> _Text section_
★ ★ ★ ★ ★ ★ ★
In what sense can we say that the Eucharist is the source of mission? We cannot...talk as if the Eucharist were some kind of publicity project through which we try to win over people for Christianity. If we do so, then we are damaging both the Eucharist and mission. We might rather understand the Eucharist as being (if the term is correctly understood) the mystical heart of Christianity, in which God mysteriously comes forth, time and again, from within himself and draws us into his embrace. The Eucharist is the fulfillment of the promise made on the first day of Jesus' great week of climax: "I, when I am lifted up from the earth, will draw all men to myself" (Jn 12:32). In order for mission to be more than propaganda for certain ideas or trying to win people over for a given community -- in order for it to come from God and to lead to God, it must spring from a more profound source than that which gives rise to resource planning and the operational strategies that are shaped in that way. It must spring from a source both deeper and higher than advertising and persuasion. "Christianity is not the result of persuading people; rather it is something truly great," as Ignatius of Antioch so beautifully puts it in one place (Epistle to the Romans 3:3).
★ ★ ★ ★ ★ ★ ★
> _Supplied information_
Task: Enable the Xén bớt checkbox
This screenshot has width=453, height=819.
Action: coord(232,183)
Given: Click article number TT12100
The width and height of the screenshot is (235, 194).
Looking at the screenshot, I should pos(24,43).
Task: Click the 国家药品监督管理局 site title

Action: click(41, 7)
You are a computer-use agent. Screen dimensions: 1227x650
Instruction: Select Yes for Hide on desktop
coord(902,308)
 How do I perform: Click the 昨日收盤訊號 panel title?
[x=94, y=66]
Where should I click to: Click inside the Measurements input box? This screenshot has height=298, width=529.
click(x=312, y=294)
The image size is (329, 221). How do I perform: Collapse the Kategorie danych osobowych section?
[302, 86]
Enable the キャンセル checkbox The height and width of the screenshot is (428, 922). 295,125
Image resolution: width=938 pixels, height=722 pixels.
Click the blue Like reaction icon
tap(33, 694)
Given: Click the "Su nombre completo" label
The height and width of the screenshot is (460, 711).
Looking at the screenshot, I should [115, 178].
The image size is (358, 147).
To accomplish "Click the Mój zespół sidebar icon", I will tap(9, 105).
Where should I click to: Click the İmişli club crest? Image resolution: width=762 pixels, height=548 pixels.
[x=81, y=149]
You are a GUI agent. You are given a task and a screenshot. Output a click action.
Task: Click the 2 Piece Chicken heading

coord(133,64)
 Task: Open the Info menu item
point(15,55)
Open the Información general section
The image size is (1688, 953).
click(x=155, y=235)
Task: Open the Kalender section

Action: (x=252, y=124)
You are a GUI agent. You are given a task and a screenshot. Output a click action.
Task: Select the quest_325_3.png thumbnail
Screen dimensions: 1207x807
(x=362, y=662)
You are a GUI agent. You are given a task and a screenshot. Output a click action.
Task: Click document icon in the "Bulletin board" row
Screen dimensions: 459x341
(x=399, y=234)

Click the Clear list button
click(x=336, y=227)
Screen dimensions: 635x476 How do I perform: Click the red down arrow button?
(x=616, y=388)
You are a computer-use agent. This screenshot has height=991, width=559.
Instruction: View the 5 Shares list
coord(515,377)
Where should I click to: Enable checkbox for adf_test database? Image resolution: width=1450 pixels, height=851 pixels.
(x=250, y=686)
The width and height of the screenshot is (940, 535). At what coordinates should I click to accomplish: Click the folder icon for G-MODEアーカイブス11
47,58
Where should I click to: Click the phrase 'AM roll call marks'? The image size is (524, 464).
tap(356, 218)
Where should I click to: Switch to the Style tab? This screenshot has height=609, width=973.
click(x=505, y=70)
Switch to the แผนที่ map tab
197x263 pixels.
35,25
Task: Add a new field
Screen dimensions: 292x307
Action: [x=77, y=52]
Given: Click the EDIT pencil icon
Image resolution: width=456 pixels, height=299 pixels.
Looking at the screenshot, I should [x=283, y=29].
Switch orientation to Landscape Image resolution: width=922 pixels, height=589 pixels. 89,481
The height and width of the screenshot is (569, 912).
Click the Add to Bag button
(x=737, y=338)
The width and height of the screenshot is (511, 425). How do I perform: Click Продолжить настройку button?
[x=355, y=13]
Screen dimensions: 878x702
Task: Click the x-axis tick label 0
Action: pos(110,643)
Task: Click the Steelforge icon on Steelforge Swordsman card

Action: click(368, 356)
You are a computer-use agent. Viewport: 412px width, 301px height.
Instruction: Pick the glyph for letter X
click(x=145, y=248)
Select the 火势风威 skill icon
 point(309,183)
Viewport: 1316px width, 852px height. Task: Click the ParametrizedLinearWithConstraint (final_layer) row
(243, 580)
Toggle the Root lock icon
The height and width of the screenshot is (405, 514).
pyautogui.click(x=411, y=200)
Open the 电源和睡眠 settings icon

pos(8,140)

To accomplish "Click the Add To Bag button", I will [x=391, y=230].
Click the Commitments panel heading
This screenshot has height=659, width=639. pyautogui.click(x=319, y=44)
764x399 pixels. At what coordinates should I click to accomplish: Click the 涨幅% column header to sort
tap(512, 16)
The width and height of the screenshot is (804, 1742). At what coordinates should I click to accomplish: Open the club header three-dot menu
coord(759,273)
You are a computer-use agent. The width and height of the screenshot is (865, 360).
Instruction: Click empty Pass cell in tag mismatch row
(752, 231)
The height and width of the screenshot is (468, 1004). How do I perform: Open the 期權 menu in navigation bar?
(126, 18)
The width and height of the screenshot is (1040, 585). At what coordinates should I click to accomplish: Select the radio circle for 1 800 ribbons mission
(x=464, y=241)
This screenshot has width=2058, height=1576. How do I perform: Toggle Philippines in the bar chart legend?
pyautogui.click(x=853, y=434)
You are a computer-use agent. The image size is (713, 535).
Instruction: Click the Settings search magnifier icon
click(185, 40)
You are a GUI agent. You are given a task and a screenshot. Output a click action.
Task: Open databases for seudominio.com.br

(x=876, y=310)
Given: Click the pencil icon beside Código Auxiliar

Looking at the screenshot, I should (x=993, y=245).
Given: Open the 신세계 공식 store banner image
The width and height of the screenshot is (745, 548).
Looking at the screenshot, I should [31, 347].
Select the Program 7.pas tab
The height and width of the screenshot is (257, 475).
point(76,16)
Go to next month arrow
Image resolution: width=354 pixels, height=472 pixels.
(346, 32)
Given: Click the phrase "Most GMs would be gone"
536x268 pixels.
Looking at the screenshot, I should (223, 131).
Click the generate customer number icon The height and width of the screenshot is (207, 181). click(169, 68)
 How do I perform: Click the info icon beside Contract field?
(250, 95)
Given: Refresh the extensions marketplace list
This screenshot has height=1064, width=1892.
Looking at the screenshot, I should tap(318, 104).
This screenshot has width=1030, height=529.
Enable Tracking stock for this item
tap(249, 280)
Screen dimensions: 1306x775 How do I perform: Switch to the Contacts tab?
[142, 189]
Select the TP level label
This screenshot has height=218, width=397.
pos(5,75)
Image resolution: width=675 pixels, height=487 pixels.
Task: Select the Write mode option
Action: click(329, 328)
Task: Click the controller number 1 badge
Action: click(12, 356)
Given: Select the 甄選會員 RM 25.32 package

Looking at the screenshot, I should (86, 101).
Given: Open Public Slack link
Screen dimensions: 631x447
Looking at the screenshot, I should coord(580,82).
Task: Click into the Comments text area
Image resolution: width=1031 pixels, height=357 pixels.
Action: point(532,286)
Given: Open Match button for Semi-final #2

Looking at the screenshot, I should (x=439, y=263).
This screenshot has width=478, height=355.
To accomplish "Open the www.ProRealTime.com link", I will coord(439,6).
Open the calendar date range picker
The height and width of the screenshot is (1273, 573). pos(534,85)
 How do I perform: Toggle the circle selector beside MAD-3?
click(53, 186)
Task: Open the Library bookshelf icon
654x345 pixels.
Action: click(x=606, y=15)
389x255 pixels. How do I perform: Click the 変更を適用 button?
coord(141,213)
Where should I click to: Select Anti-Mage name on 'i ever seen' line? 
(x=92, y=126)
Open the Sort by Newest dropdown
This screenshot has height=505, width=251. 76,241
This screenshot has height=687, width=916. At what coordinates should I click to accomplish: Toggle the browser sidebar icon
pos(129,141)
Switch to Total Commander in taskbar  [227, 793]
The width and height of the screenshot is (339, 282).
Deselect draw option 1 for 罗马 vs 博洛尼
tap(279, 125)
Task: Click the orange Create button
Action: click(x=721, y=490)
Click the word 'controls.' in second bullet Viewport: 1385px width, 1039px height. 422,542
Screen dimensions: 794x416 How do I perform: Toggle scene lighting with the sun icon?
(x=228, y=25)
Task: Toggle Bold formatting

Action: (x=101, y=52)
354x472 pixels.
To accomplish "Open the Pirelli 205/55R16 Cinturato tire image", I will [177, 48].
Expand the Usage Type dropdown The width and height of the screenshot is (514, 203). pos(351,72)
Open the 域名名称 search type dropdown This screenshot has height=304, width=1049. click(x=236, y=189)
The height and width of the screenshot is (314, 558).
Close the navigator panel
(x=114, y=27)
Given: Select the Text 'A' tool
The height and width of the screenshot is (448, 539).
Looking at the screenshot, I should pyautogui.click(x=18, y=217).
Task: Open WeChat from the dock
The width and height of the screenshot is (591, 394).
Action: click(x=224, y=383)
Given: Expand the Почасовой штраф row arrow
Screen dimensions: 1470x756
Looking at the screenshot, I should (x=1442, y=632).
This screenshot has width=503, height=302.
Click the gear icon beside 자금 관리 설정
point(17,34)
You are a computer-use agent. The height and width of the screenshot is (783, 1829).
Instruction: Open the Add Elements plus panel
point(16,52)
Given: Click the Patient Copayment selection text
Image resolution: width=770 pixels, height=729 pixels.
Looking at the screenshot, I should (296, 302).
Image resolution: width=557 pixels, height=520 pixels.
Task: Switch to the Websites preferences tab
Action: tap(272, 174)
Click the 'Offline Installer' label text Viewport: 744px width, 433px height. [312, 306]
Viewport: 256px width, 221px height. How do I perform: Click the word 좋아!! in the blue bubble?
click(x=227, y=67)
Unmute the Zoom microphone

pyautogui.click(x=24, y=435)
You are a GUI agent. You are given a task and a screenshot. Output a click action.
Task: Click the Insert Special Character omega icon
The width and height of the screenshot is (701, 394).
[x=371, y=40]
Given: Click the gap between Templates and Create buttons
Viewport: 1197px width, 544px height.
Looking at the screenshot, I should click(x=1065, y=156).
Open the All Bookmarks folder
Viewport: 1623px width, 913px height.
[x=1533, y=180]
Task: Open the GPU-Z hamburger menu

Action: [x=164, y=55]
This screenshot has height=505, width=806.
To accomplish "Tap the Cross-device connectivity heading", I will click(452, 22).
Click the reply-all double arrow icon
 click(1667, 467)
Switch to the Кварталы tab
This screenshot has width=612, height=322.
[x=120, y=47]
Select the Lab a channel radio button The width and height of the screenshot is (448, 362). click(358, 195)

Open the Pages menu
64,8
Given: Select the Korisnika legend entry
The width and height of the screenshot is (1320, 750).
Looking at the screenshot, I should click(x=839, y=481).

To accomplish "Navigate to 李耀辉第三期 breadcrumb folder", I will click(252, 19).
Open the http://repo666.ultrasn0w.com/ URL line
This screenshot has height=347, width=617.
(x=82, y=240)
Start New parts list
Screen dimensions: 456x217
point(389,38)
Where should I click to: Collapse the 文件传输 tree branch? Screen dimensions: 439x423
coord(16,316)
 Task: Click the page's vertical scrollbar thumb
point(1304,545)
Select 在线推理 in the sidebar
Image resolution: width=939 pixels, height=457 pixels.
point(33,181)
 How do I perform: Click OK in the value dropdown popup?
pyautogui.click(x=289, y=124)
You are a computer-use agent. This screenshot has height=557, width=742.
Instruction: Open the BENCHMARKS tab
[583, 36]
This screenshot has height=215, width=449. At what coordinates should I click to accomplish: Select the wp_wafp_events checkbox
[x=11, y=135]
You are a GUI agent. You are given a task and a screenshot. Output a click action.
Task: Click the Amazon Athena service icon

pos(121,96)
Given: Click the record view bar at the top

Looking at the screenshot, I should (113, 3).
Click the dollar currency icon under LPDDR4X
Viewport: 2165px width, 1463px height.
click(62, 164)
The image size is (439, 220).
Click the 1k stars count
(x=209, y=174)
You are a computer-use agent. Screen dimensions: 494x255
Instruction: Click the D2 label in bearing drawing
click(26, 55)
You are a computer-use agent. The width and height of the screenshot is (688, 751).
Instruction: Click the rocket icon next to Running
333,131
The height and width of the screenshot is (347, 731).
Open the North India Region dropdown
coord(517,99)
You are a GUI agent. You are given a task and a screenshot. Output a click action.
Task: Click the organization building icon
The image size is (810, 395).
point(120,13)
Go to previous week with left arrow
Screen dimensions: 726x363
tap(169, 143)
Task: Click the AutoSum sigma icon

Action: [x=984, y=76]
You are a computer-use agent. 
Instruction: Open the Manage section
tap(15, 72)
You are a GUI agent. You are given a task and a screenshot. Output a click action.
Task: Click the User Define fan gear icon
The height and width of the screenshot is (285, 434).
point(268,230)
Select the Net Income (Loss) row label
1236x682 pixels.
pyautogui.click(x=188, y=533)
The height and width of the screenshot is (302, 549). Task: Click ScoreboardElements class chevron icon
★ ★ ★ ★ ★ ★ ★
> _Exercise brief_
According to the passage on the Eucharist and mission, which promise does the Eucharist fulfill? Answer using only the passage on the Eucharist and mission.

> _Full solution_
The promise "I, when I am lifted up from the earth, will draw all men to myself" (Jn 12:32).